====== MATERIAL PROVIDED

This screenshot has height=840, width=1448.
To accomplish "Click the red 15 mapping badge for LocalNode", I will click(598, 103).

============
====== MATERIAL PROVIDED

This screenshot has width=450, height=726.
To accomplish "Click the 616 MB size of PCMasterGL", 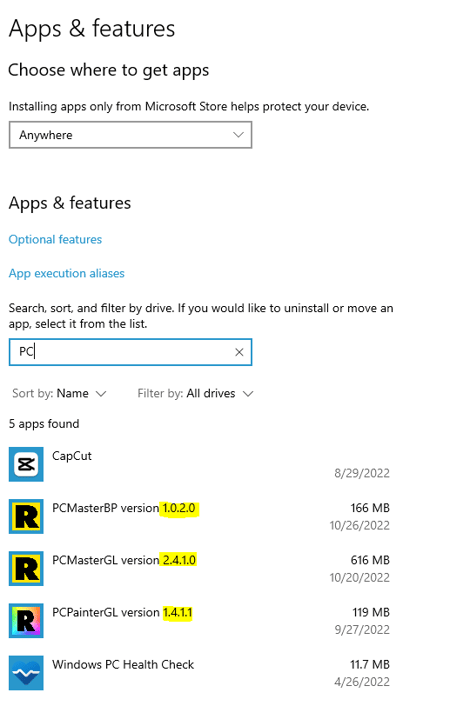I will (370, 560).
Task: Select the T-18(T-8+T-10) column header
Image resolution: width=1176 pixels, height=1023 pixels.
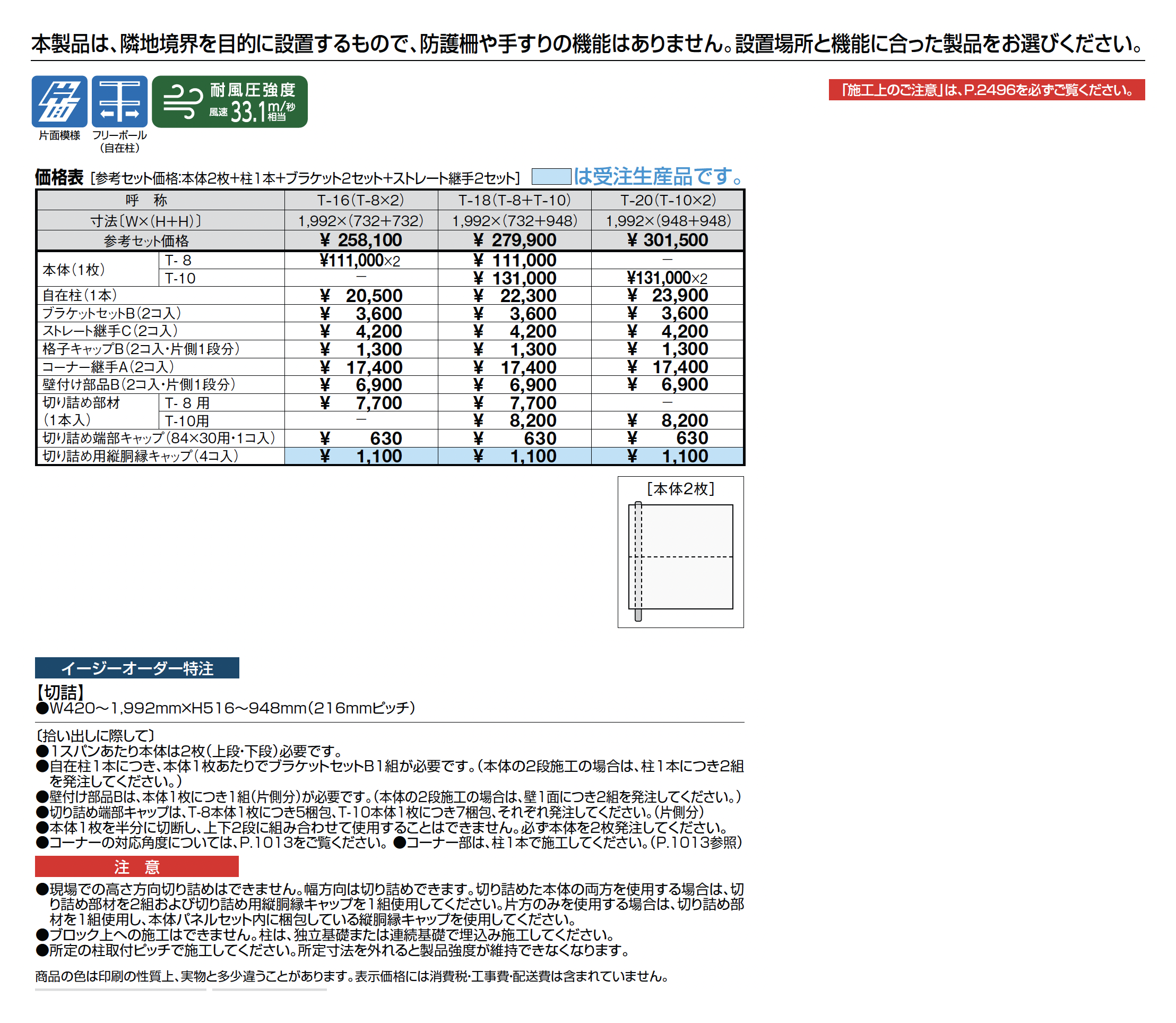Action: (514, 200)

============
====== MATERIAL PROVIDED

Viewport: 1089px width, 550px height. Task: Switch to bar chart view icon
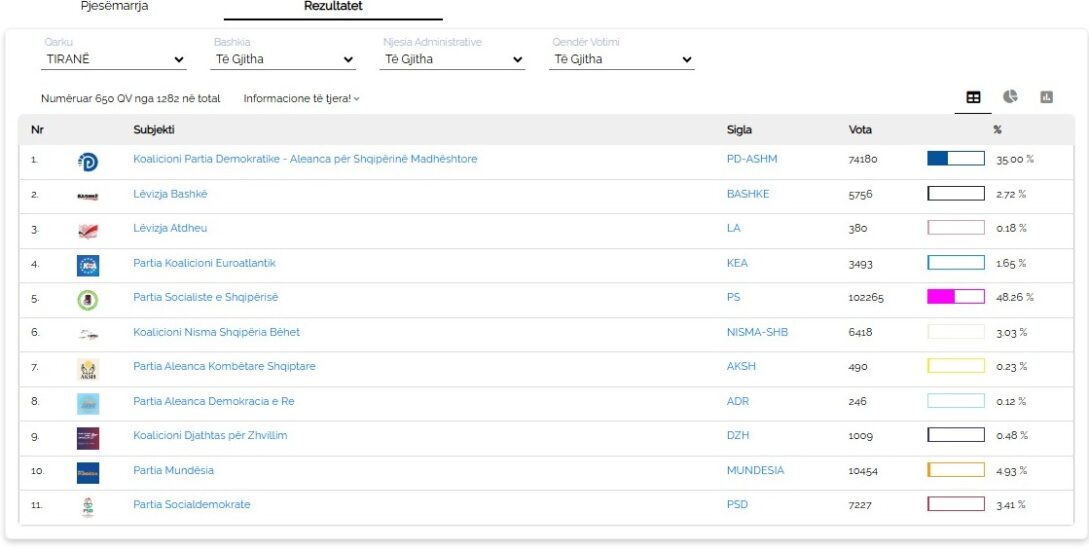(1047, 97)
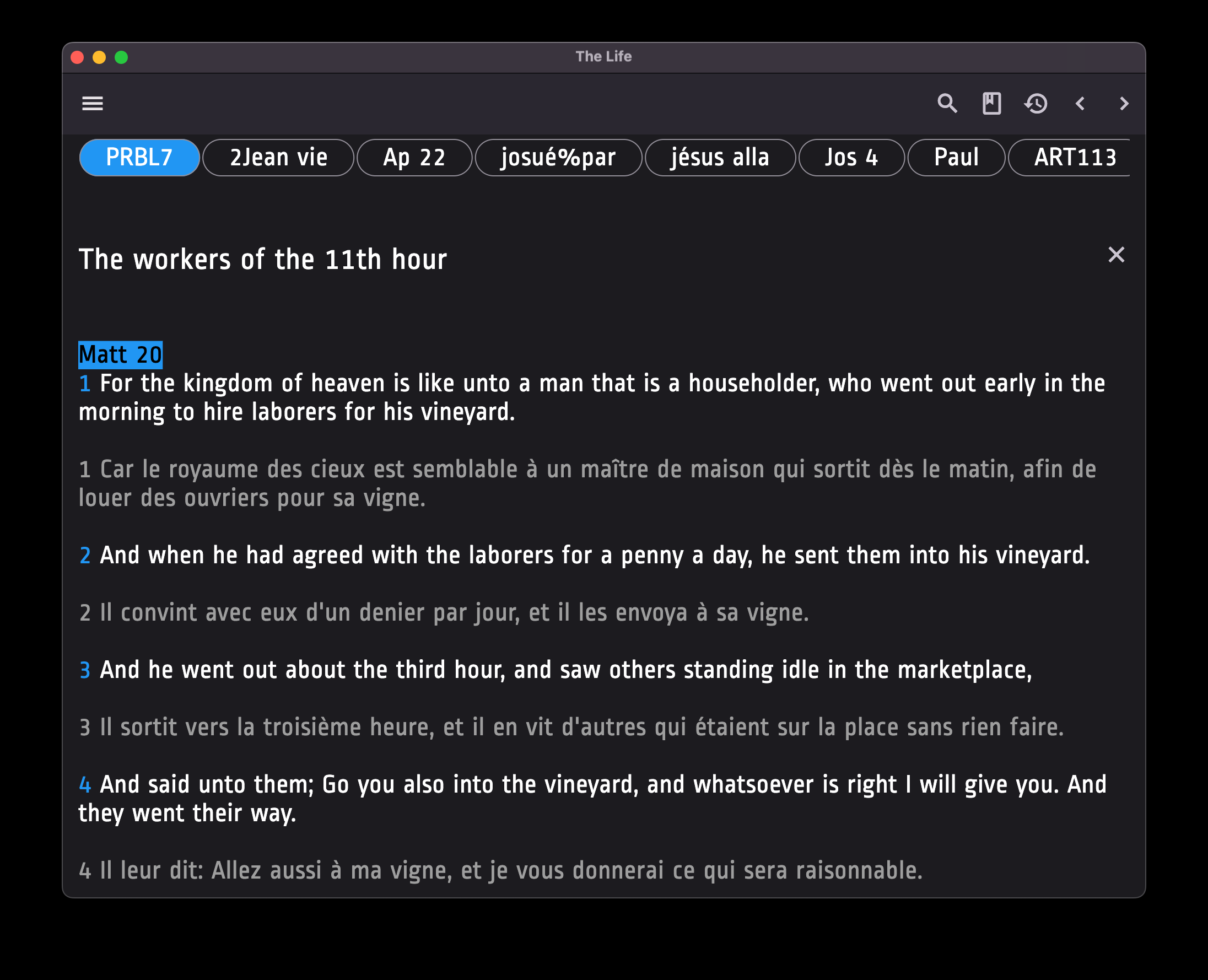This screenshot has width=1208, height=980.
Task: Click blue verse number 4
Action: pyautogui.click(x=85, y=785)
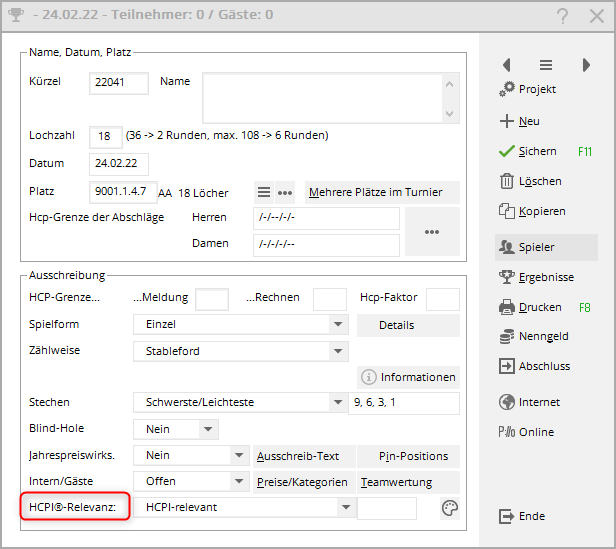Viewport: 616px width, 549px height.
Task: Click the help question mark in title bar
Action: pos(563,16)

============

--- BRIEF ---
Please retype the records starting with the line that contains "Viewport: 1089px width, 550px" and going on through the line that contains "Action: pos(563,16)", leaving the pictures out.

--- CORRECT ANSWER ---
Viewport: 1089px width, 550px height. Task: Switch to bar chart view icon
(1047, 97)
This screenshot has width=1208, height=980.
Task: Click blue verse number 4
Action: pyautogui.click(x=85, y=785)
Viewport: 616px width, 549px height.
Task: Click the help question mark in title bar
Action: pos(563,16)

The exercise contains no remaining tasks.